The press release you called 'pompous' is one week old -- when the record energy hadn't yet been reached. Apparently going to CERN's front page is too much effort for slashdot's editors. Anyway, here's the current press release
It's pretty outrageous calling the Director General's web update pompous. Someone clearly has an axe to grind. His web page seemed like quite a reasonable summary for the time it was posted. Part of his job is to promote the value of the billions of Euros being spent on CERN.
What I want to know is - when will kdawson not be such a tool?
The Press Release tells me what they have achieved in terms of goals, and what goals they hope to achieve over the next year or so. On the other hand the all Status Ops tell me is whether or not the LHC was plugged in over the last 12 hours. Both datasets have their place and both tell me something that the other doesn't or can't.
I am Slashdot. Are you Slashdot as well?
About 3 1/2 mosquitoes. I had no idea how tiny the amounts of energy they are using. http://public.web.cern.ch/Public/en/Science/Glossary-en.php#E
Wait, are we talking TeV or TieV?
I'd explain it all to you, but we don't have time! Well, time is very relative. When it reaches 3.6 TeV, it will open a rift in time that will launch the entire planet back in time. Most likely none of us will ever remember it, so we'll let it happen over and over until ...
[LHC reaches 3.6 TeV, and the loop begins again....]
Serious? Seriousness is well above my pay grade.
It'll be a while yet before we see stable beams...

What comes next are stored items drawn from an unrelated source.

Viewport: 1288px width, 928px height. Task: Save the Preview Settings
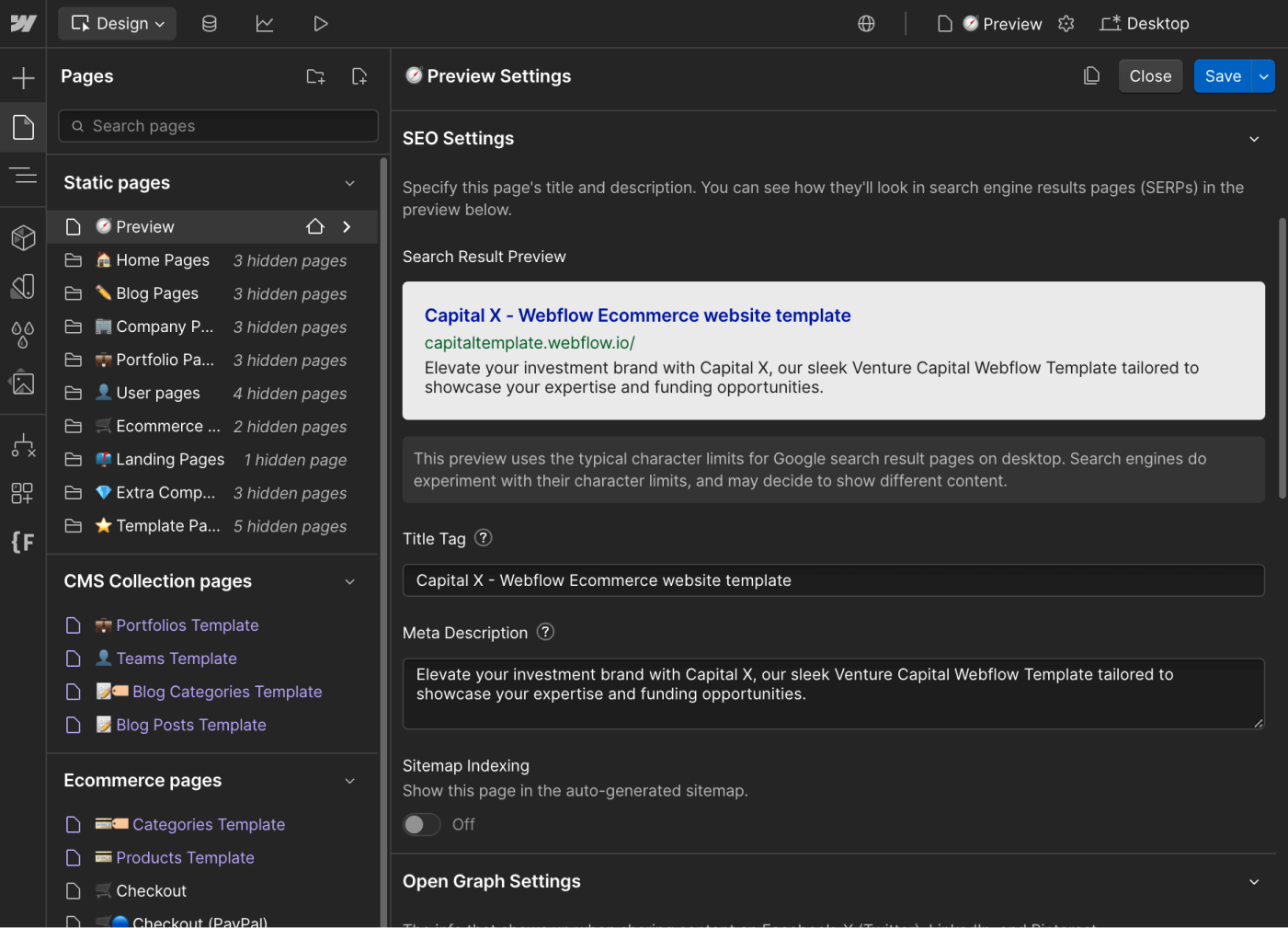(x=1223, y=75)
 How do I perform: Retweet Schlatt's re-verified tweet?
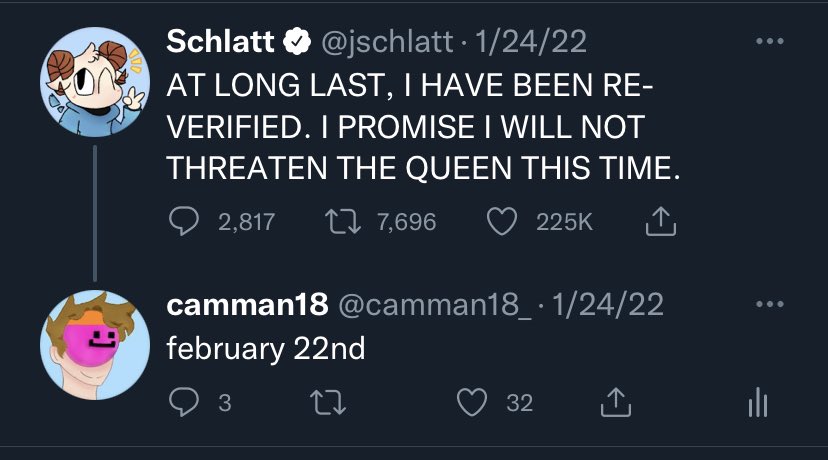(343, 221)
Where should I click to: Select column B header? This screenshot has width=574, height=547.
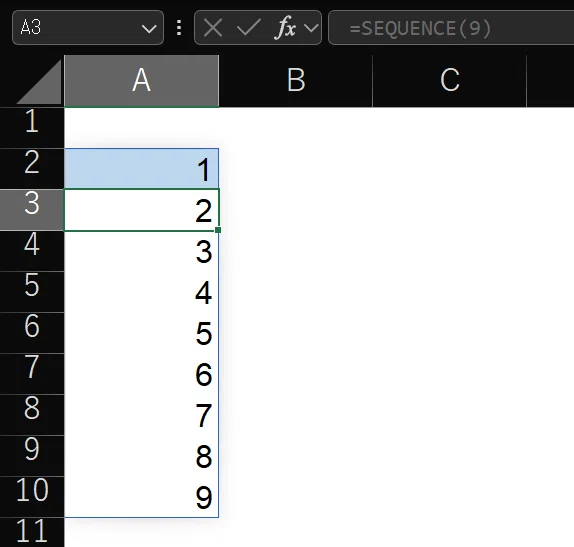296,81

From the CMS e-commentary ."..the beams were extremely stable
during this period and had a very long lifetime."
Does that make the collision 7 TeV? Serious question - I'm not sure I completely understand the physics. OK. I almost completely don't understand them. I have read that the LHC produced collisions of 14TeV, here: http://en.wikipedia.org/wiki/Electronvolt and that the most energetic cosmic rays are 10^8 TeV. If all that it true, doesn't it completely and totally kill the whole "LHC will destroy the world" bullshit?

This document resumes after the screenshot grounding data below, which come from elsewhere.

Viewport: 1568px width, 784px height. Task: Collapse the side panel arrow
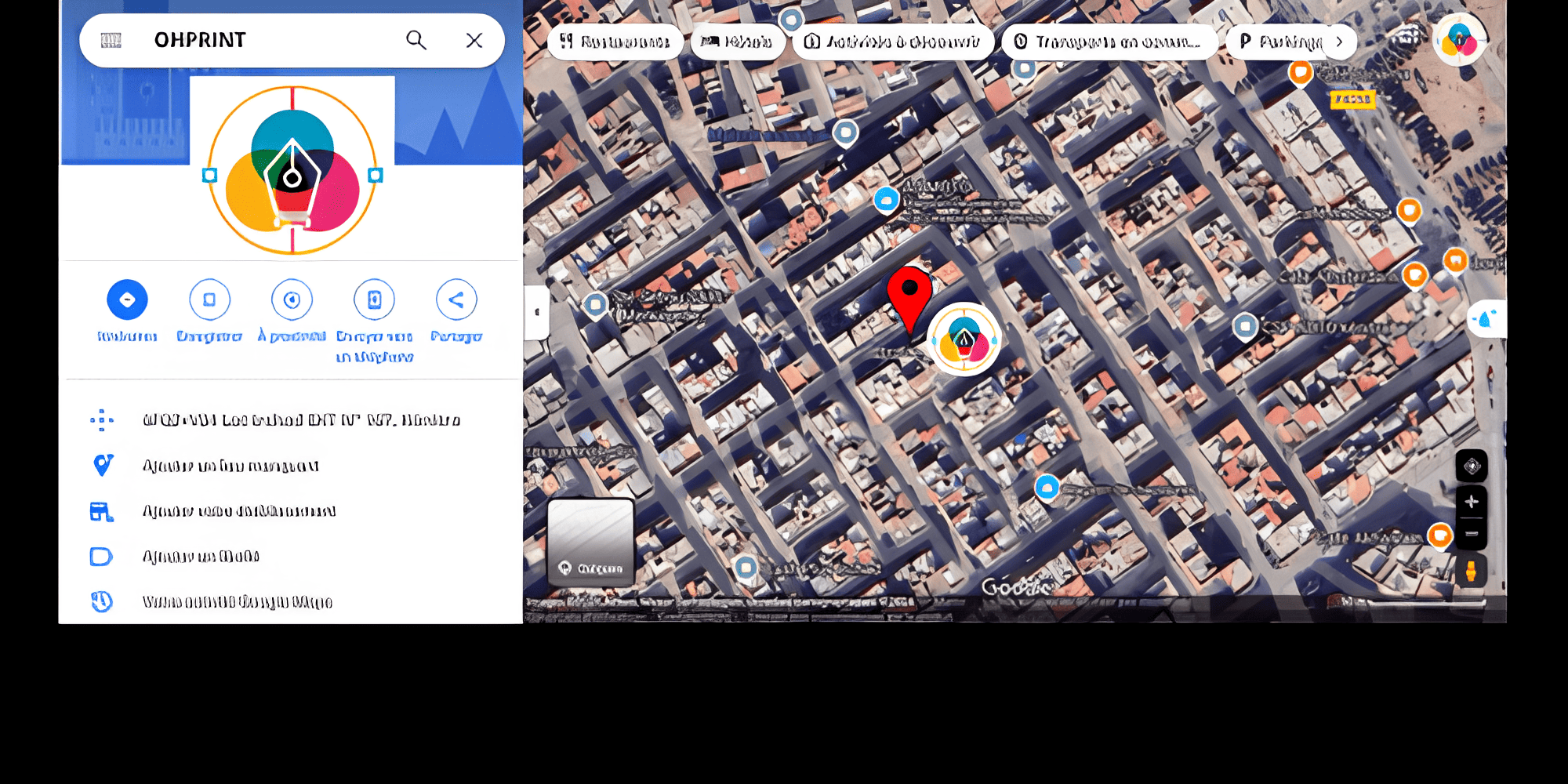coord(537,312)
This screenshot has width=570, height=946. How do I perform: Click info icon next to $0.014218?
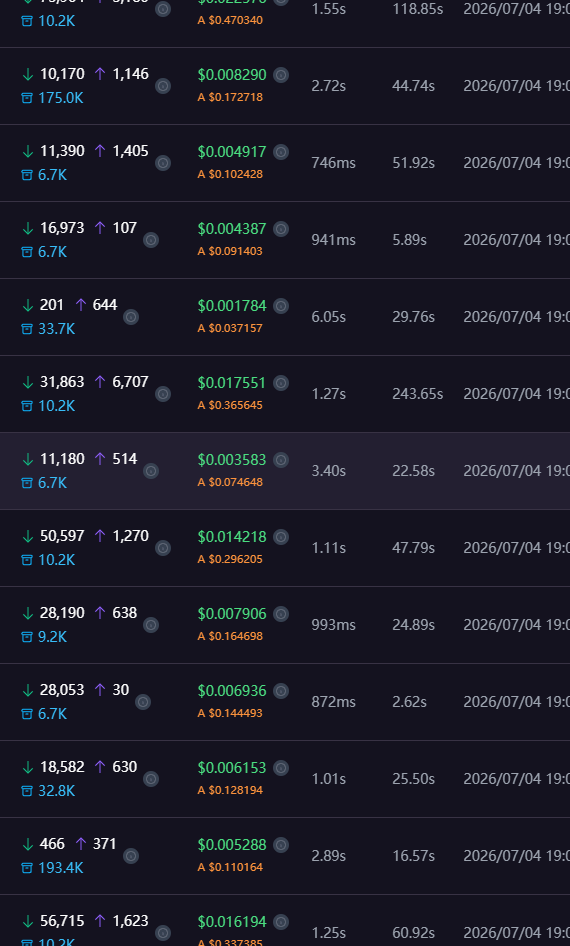click(x=280, y=537)
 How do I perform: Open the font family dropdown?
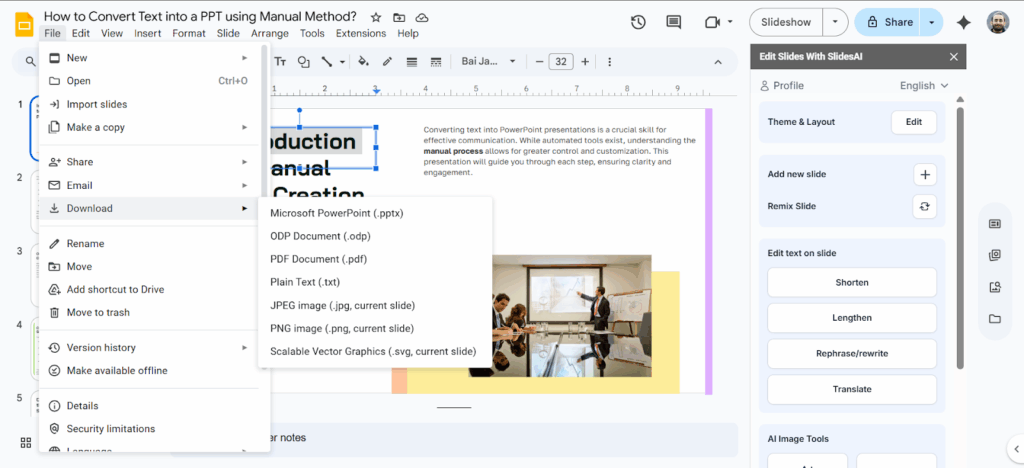pos(488,62)
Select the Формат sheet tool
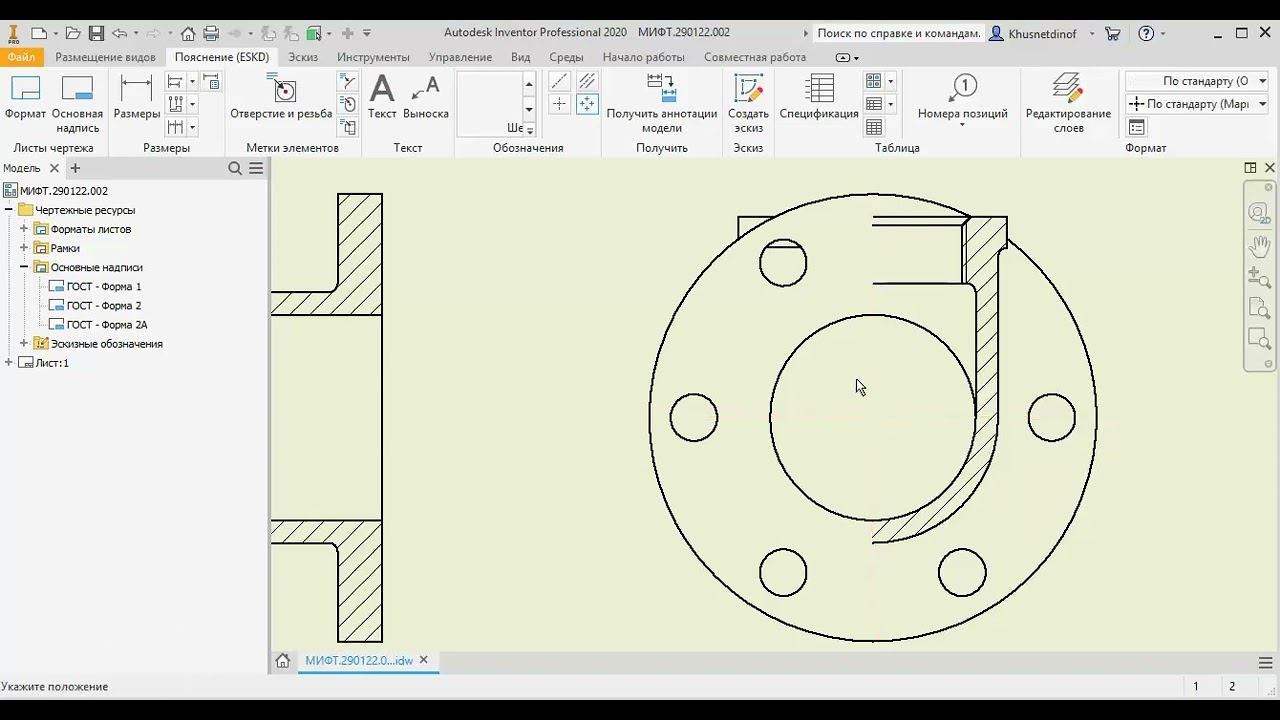 [x=25, y=98]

I still cannot find the droids I am looking for...
I don't mean to offend anyone, but why is this even such a big deal? Sure it's a new record, but why is it posted seemingly every week. Tomorrow we can expect another headline reading 3.6TeV.

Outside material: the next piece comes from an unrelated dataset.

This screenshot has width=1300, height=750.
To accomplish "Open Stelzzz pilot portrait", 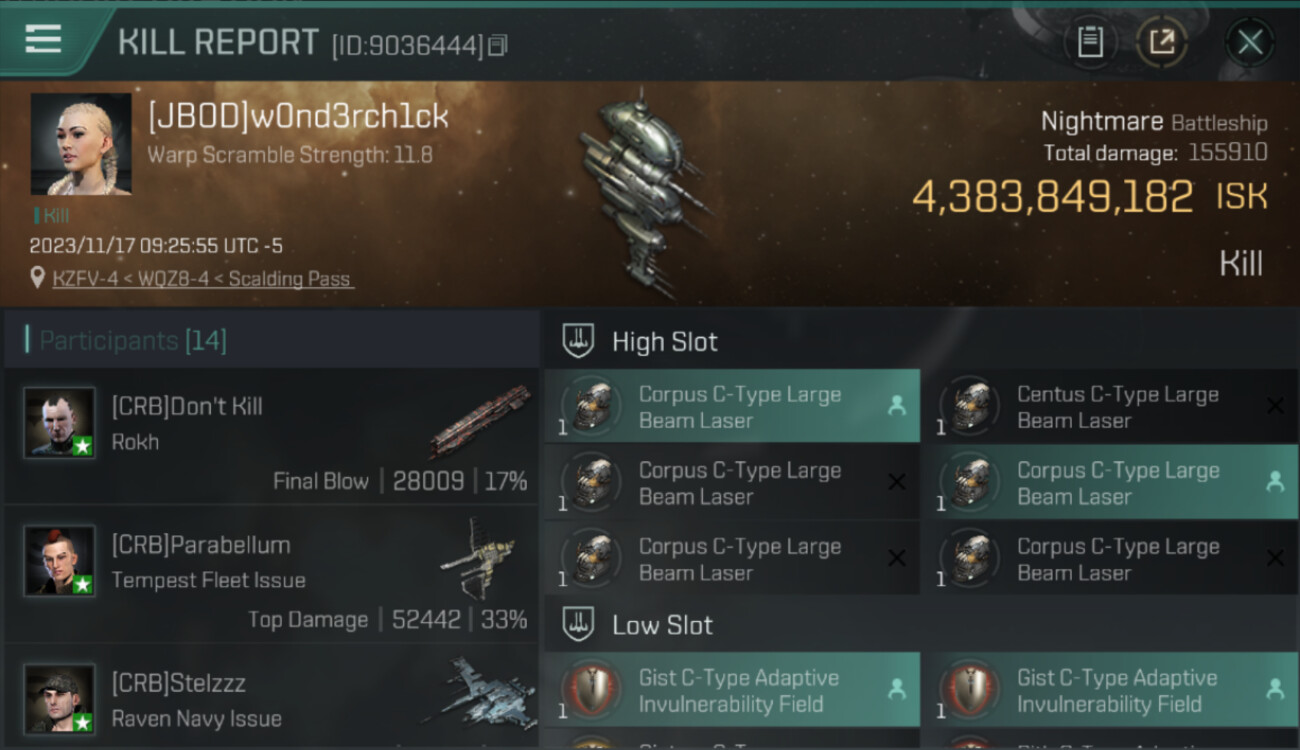I will [60, 698].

Didn't they design this thing to run at much higher energy levels anyway?
Perhaps considering the frequency of problems they have been experiencing, the merit here is that it is, for the time being, running without something else exploding, leaking or burning up.
I'm more interested in the actual results of experiments when they finally get around to doing them.
The whole text is based on the arrogant, ignorant and retarded Fermi “paradox”.
It is arrogant and ignorant because it states that we don’t see any aliens, so there must be no aliens, so where is everybody?? Which is just as retarded as a blind man going “i don’t see humans, so there must be no humans, so where is everybody??”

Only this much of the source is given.